Nanostructured Indium Tin Oxides and Other Transparent Conducting Oxides: Characteristics and Applications in the THz Frequency Range

2.1. ITO nanomaterials

Indium tin-oxide (ITO) nanorods and nanowhiskers were deposited on the high resistivity silicon substrate (499 μm) using glancing-angle electron-beam evaporation, and the nanostructures were deposited on the microgrooved surface. The double-side-polished silicon substrate was attached to a holder, which was tilted at a deposition angle of 70° with respect to the incident vapor flux. There were seven holders which circle around the center of the chamber at a speed of 10 rpm during the deposition. The target source contained 5 wt % SnO₂ and 95 wt % In₂O₃. The chamber was first pumped down to a residue pressure of about 10⁻⁶ torr. Nitrogen gas is then injected at a flow rate at 1 sccm. This results in an oxygen-deficient atmosphere in the growth chamber. The working condition of the growth chamber was ~10⁻⁴ torr and 260°C. The tilted top view and cross-sectional scanning electron microscopy (SEM) images of the ITO nanorods are given in Figure 1 ) and those of nanowhiskers are given in Figure 2 .
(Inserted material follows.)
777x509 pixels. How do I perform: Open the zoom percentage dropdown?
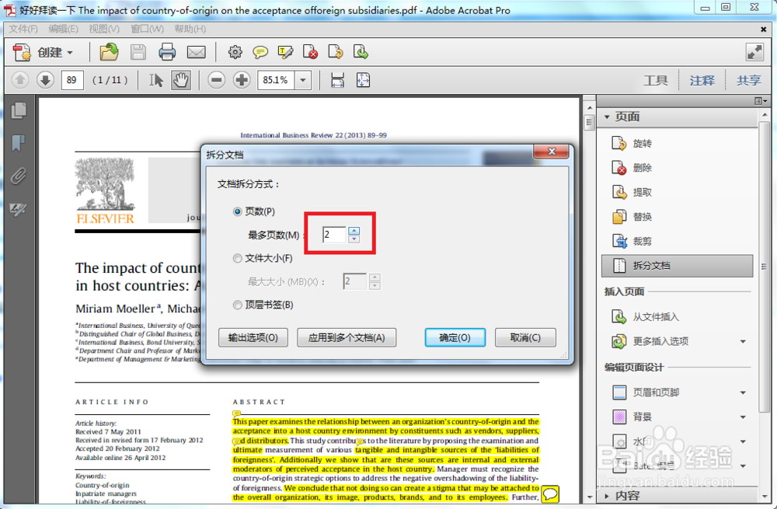[x=303, y=79]
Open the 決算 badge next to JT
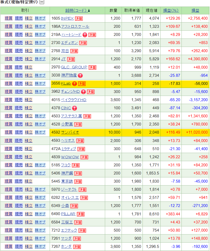210x251 pixels. coord(71,59)
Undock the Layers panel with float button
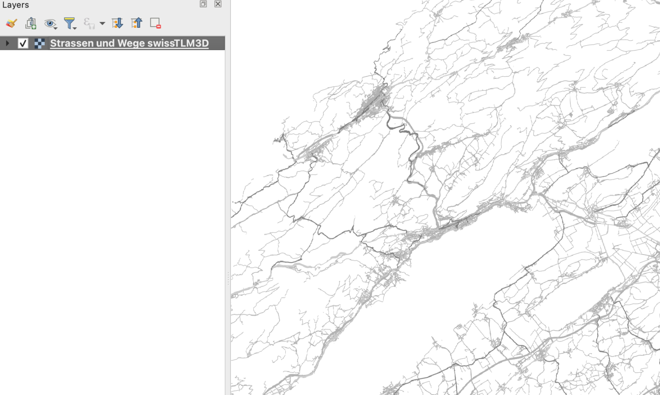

2.2. ITO sputtering thin films

Indium tin-oxide (ITO) thin films were grown on the high-resistivity silicon substrate at a temperature of 250°C using DC reactive magnetron sputtering. The target source composed of 5 wt.% SnO₂ and 95 wt.% In₂O₃. The magnetron operated at a power setting of about 300 W. While the film was being grown, argon and oxygen gas at flow rates of 20 and 0.4 sccm were injected such that the total pressure in the chamber was ~6 mtorr. All the ITO thin films we studied were as-grown, not subject to further annealing. The thin films we studied were 333, 345, 615, and 1062 nm in thickness, as measured by an n&k Analyzer, model 1280.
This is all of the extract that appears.